Selected extract –
Abraham, Rachel, Soren and Liam. Our life together in Smalltown, Idaho.
Showing posts with label Whinings. Show all posts
Showing posts with label Whinings. Show all posts

Thursday, December 27, 2007

I Hate Christmas

I actually had the above thought at the moment this picture was taken on Christmas Eve. And it's not true. I love Christmas in many ways, but this part of the day symbolized That Which I Hate Most About The Holiday Season. And it is this: Christmas is hyped up to be the hap-happiest season of all, yes? It is supposed to be magical. Glitter is supposed to be mixed in with the snow, reindeer are supposed to fly, laughter and love should thicken the atmosphere. Nothing is ever supposed to go wrong during the Christmas season. When I was a little kid, it was like that for me. Completely magical. The feelings, the smells, the excitement, the magic. But as I've grown older, I've learned that, for me, holiday happiness increases in direct proportion with a decrease in holiday expectations. But I goofed up a little this year and allowed myself to have a Christmas-related fantasy, a fantasy that harsh reality immediately snatched up and smashed to bits over my thick skull.
In my family, a long-standing Christmas tradition dictates that Christmas Eve be spent sledding. First thing in the morning on Christmas Eve, Dad would faithfully pack us four kids into the Jeep Wagoneer and drive us into the foothills of Idaho Falls; Mom would be left at home to perform any panicked last-minute Christmas tasks that had yet to be completed. We would sled until we'd worked ourselves into a complete state of exhaustion and hypothermia and then return home to feast on pizza and hear the final chapters of "The Best Christmas Pageant Ever" read aloud by my mother. It was wonderful. It helped Christmas Eve pass quickly and therefore hastened Santa's arrival. In recent years the tradition has petered out some, but seeing as how this year is the first year that I've had a child of my own, I started getting a little excited about the prospect of the Christmas Eve sledding trip again. I imagined my son, who enjoys being spun, twisted, hung upside down, and bounced vigorously on my leg, getting an enormous kick out of the sledding experience. I imagined his uncontrollable giggling as the sled carried the two of us down a hill. I imagined him grunting and groaning with the desire to go down the hill again and again. So Christmas Eve morning rolled around. We'd made arrangements to go sledding on the hill near my sister's home in Shelley at 10:00, so right after breakfast I made a last-minute trip to Wal-Mart to purchase Soren some tot-sized snow boots. The appointed hour drew nearer, and I forced a very sleepy Abraham out of bed, demanding of him, "Would you rather sleep, or would you rather be there for your son's very first sledding trip?" We stuffed Soren into a hooded jumpsuit, a pair of his dad's socks (which doubled as leg warmers), his oversized snow pants, his gigantic coat, and his beanie cap. I put a pair of socks on his hands for mittens and then began attempting to shove his feet into his brand new boots. I couldn't make it work. I'd think that maybe I'd gotten them on, but then he'd pull them off. I tried to get him to stand in them to force his heel down, but he would not stand in (or for) such strange accouterments. So I rubberbanded some baggies to his feet ("I look like a welfare baby!" said Abe, in his best Soren voice), strapped him unwillingly to his car seat, and we were off.

Data supplied –

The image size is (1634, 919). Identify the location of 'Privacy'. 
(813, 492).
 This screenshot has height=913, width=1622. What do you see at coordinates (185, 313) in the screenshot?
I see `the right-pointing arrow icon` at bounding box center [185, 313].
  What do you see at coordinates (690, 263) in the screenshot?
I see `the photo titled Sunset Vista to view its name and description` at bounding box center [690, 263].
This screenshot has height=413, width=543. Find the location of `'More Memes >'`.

Stated goal 1 – In the Christmas Eve sledding post, what did the writer put on Soren's hands for mittens?
Stated goal 2 – Go on with the Christmas Eve sledding post, starting right after its final sentence.
None of the records matter for this work.

Right answer 1 – A pair of socks.

Right answer 2 –
Off to experience the joy and magic and wonder of the Christmas season.
Anyway, this is running on for much longer than I had anticipated, but suffice it to say that it was Soren's naptime, a barrier which I had believed would melt away in the face of such merrymaking as a trip down a hill in a sled, but which did not; it was cold, a thing which was most displeasing to the little prince; and it was not pleasant at all to slide down an icy hill in the midst of a snowstorm, a condition that elicited from my son, not coos of joy, but moans of discomfort.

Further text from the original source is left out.